> _Available data_:
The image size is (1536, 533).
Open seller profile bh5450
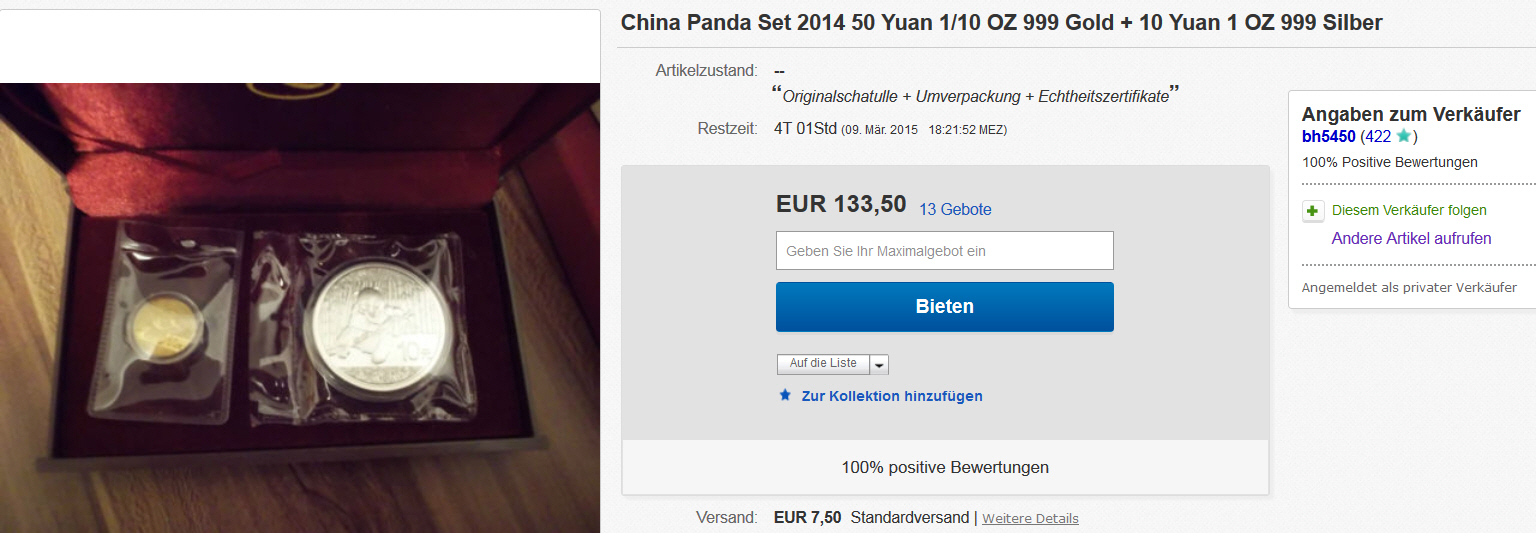click(1328, 137)
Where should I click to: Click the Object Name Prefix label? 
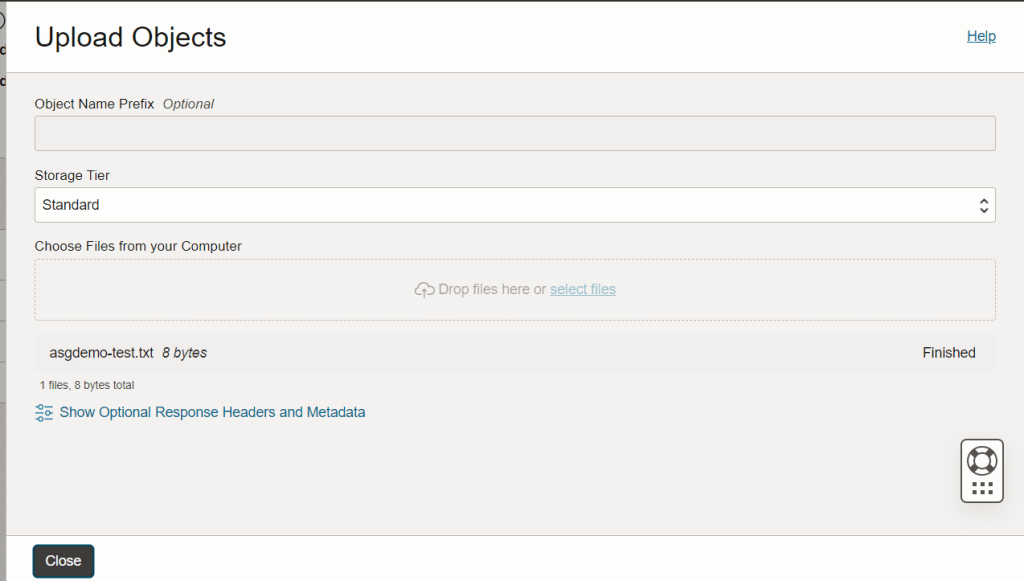click(94, 104)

> _Assigned task_: With the pictures omitted, write out exactly the lines from the one that contains "Open seller profile bh5450" through the final line of the material above, both ends included.

> _Response to the task_:
Open seller profile bh5450
click(1328, 137)
Where should I click to: Click the Object Name Prefix label? 
click(94, 104)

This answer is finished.